Teamsters, Sister Unions at Critical Juncture in Fight for CSU Salary Funding
Teamsters, CSUEU and other Unions representing workers at CSU have been fighting for a return to salary steps so that CSU wages keep up with those at other similar institutions. This year alone, we’ve held pickets and rallies at most of the CSU campuses, submitted hundreds of postcards detailing how stagnant salaries affect us, and sent 86 members to Sacramento for a successful lobby day, during which we secured the support of numerous legislators.
On June 1, the California Legislature released its proposed 2022-2023 state budget. While the budget is at an extremely fluid time in its process, our Teamsters lobbyists, CSUEU and other Unions continue to work to make sure the final budget includes significant investment in salaries of non-faculty CSU workers covered by a collective bargaining agreement.
Our Teamsters lobbyists in Sacramento are working day and night to ensure the budget will address the recommendations of the CSU Salary Study. We need all Teamsters to assist them by calling the Governor’s office TODAY to tell them how important this funding is to us, our families and our ability to continue living and working in California.
Call (916) 445-2841 and tell the Governor how hard you’ve worked for California students and the entire CSU community, and how you can no longer survive on substandard wages.
Timeline of our fight for the salaries we deserve:
1996 – The California State University (CSU) eliminates salary steps for its employees, the only California state agency to do so.
2017 – Skilled Trades workers at CSU join Teamsters Local 2010.
2018 – Gov. Jerry Brown vetoes AB 1231, which received overwhelming support from legislators on both sides of the aisle and labor unions at CSU, as it would have rewarded CSU workers for their hard work and promoted longevity.
2019 – AB 369 slow rolled by Gov. Gavin Newsom. It would have provided funding to restore salary steps for CSU workers, including our Skilled Trades Teamsters, and provide much-needed parity with all other state agencies and state employees. Governor Newsom conveyed his preference that the parties first try to reach an agreement through collective bargaining.
Nov. 2019 – Gov. Newsom writes letter to CSU’s then-Chancellor Timothy White, stating that, “The upcoming [contract] negotiations should result in an agreement with our labor partners that erases the inversion gap, provides salary steps, and fairly and justly compensates these staff for their hard work.”

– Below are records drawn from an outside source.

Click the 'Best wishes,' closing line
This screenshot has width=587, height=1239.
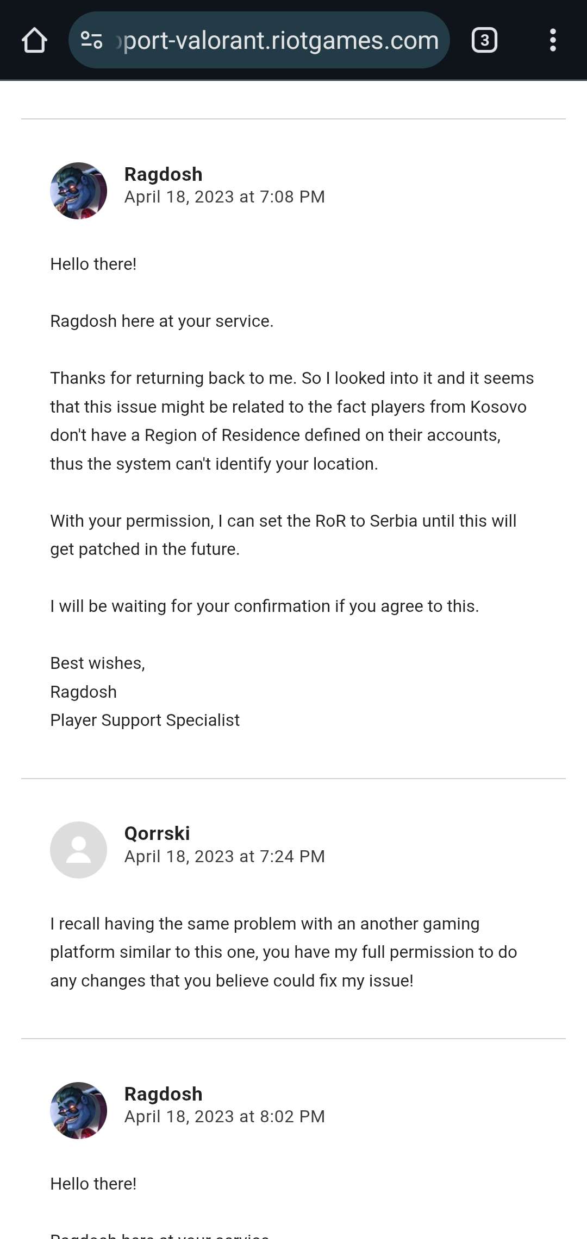97,663
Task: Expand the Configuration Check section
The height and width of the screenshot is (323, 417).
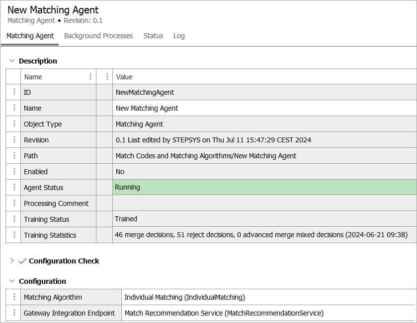Action: click(x=12, y=260)
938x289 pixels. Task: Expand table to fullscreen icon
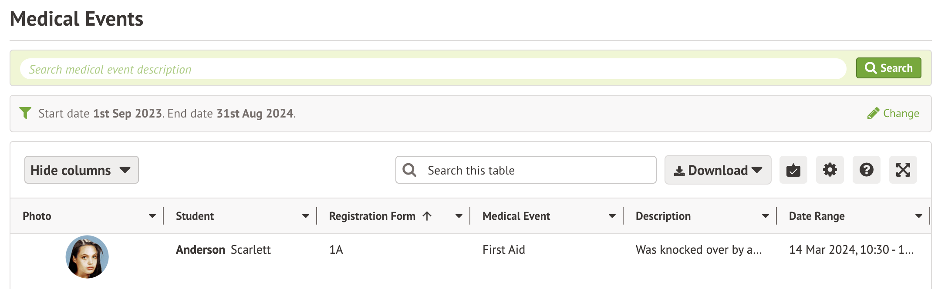903,170
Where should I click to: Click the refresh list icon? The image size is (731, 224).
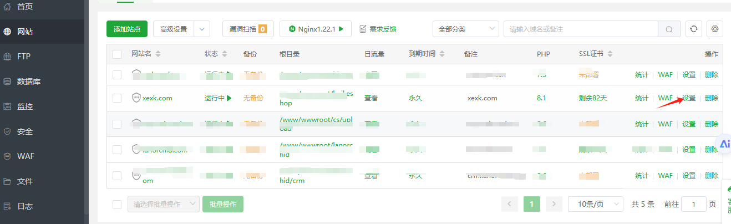(x=694, y=29)
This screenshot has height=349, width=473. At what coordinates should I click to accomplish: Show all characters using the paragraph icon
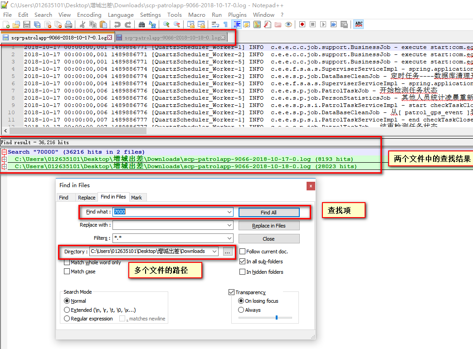pyautogui.click(x=225, y=24)
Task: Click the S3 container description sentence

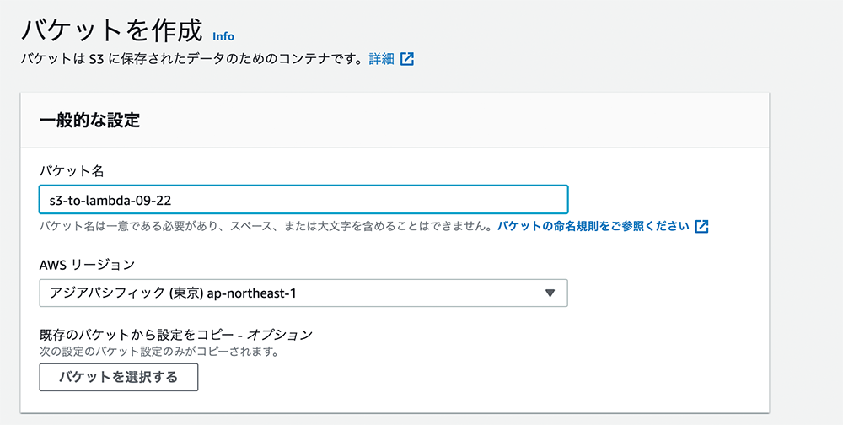Action: (x=191, y=59)
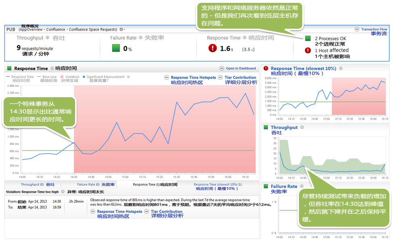Click the info icon beside right Failure Rate panel title
This screenshot has height=242, width=393.
[301, 186]
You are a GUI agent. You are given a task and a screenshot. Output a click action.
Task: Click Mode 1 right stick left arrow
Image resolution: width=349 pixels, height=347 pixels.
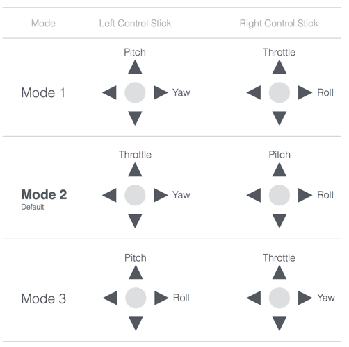point(254,92)
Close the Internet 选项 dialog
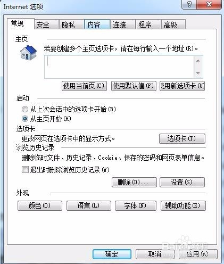The height and width of the screenshot is (264, 224). 209,4
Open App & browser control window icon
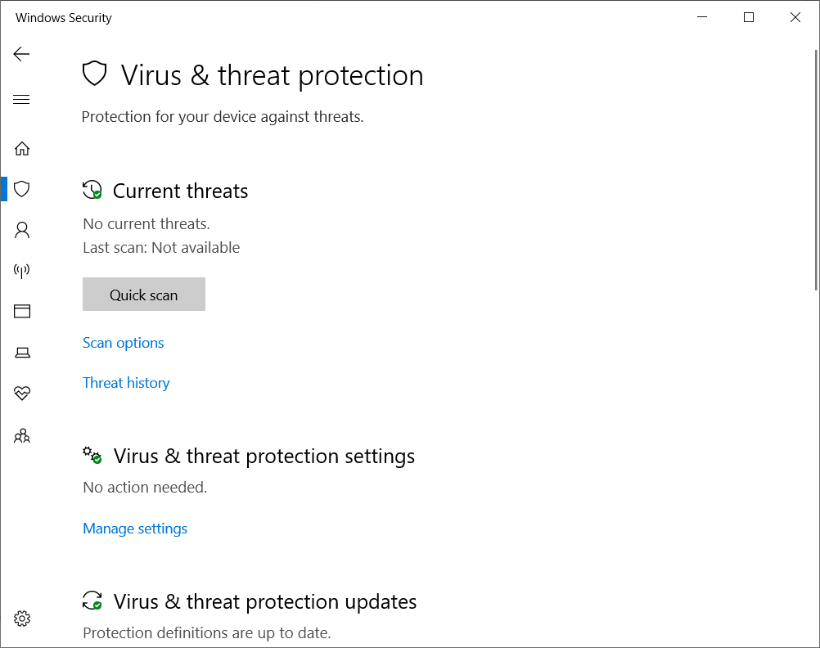 (x=22, y=311)
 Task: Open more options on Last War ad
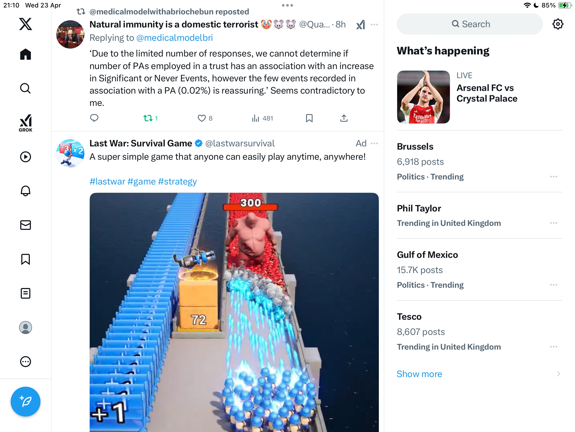(374, 143)
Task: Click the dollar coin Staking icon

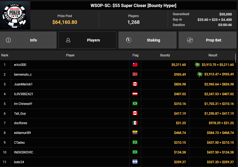Action: [x=129, y=40]
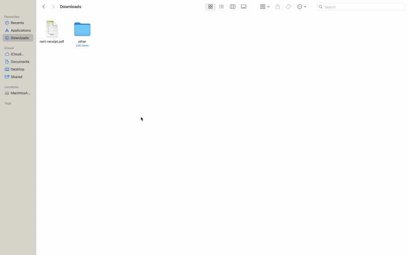Click the Forward navigation arrow
This screenshot has height=255, width=408.
(x=53, y=7)
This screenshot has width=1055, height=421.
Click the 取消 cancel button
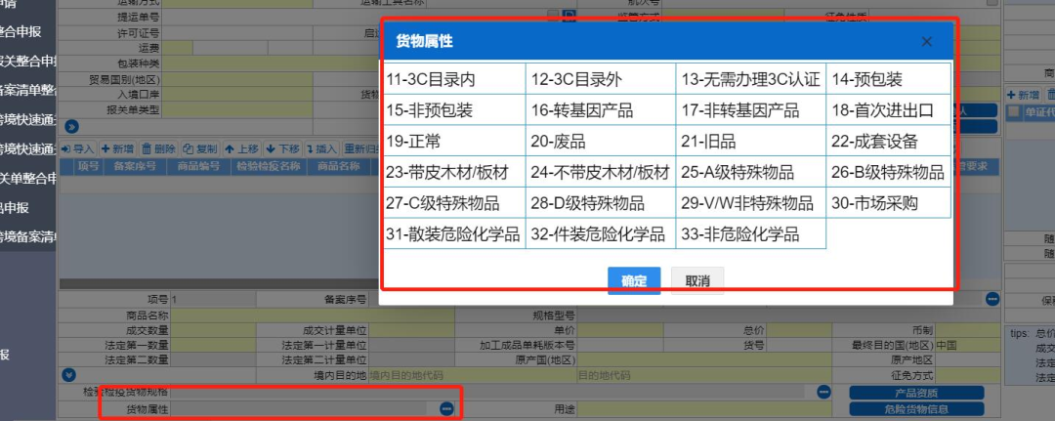coord(697,280)
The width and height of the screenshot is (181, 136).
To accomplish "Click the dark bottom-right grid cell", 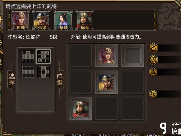I will [x=133, y=109].
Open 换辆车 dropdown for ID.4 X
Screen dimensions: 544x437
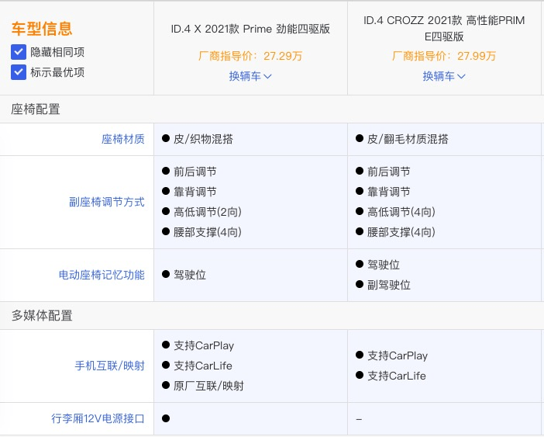pyautogui.click(x=250, y=76)
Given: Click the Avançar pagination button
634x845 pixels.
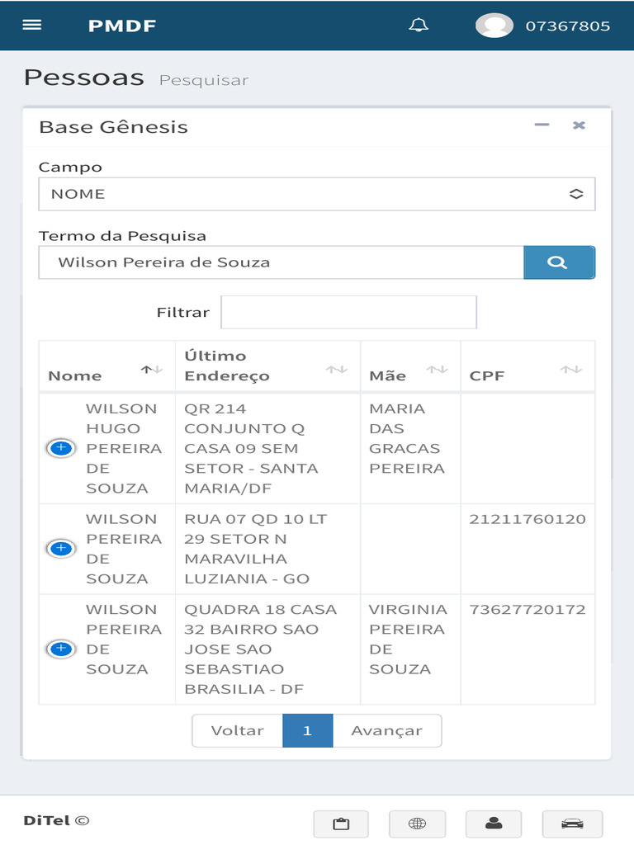Looking at the screenshot, I should [x=386, y=730].
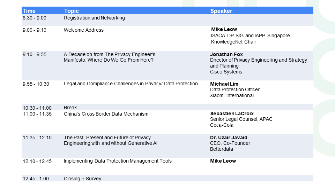Viewport: 335px width, 188px height.
Task: Click the 10.30 - 11.00 Break row
Action: tap(167, 108)
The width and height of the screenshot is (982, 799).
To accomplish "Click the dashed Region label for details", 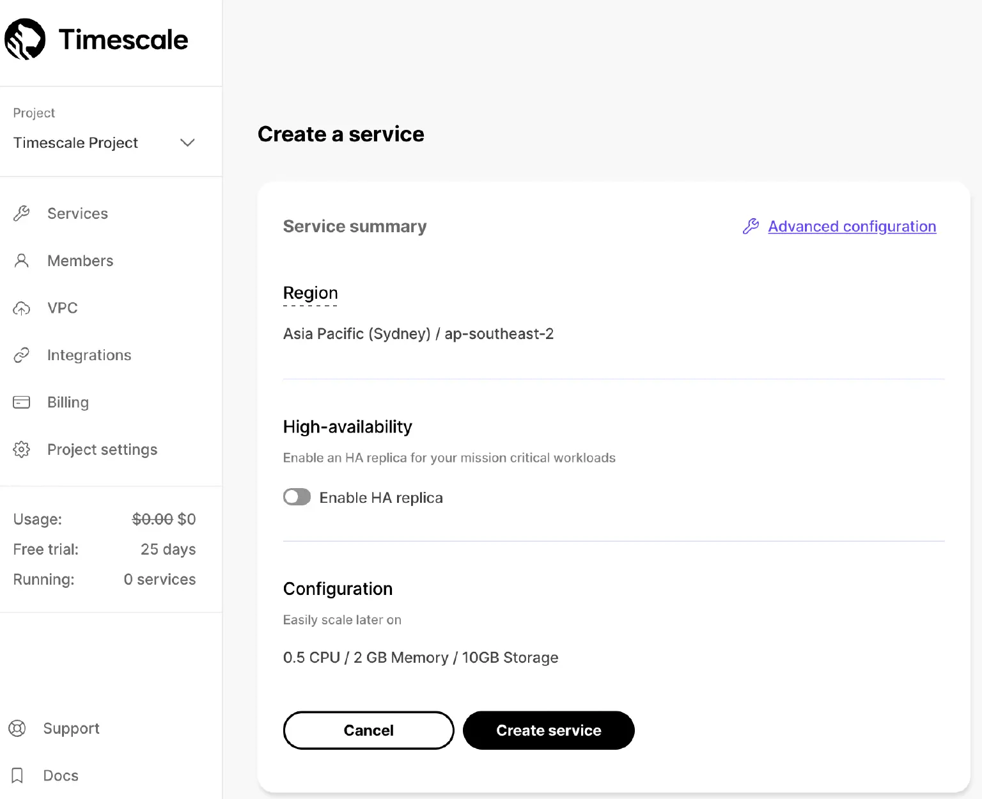I will coord(311,294).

Feb. 2021 – Senator Connie Leyva introduces SB 566 to address salary steps funding and implementation. In a letter to then-CSU Chancellor Joseph Castro, Leyva wrote: “The opposition by CSU to the prior two bills … and the testimony given in the two previous hearings of the Senate Education Committee, did not instill confidence that the CSU was prioritizing a resolution to this issue. It is my hope—and urging—that, under your leadership, a new commitment will take place to negotiate an outcome that ensures all CSU support staff are shown the dignity and respect they deserve.”
2021 – SB 566 killed in Finance Committee. It would have brought back 5% salary steps for CSU support staff based on satisfactory performance evaluations.
2021 – SB 129 passed by Legislature and included a $2 million allocation to fund a CSU Salary Study, to “undertake an evaluation of existing salary structure, issues of salary inversion, and provide recommendations, if applicable, for alternative salary models for California State University non-faculty staff currently covered by a collective bargaining agreement, including but not limited to an annual salary steps model.”
May 2022 – CSU Salary Study recommends $288 million investment in salary structure improvements for non-faculty staff covered by a collective bargaining agreement (CBA) at CSU to address stagnant wages, new hire salaries that match that of senior staff, and staff salaries that are on average 12% behind the market rate.
June 1, 2022 – California Legislature releases 2022-2023 Budget Summary, which, IF PASSED, would increase allocations to the CSU to incorporate parts of the CSU Salary Study recommendations.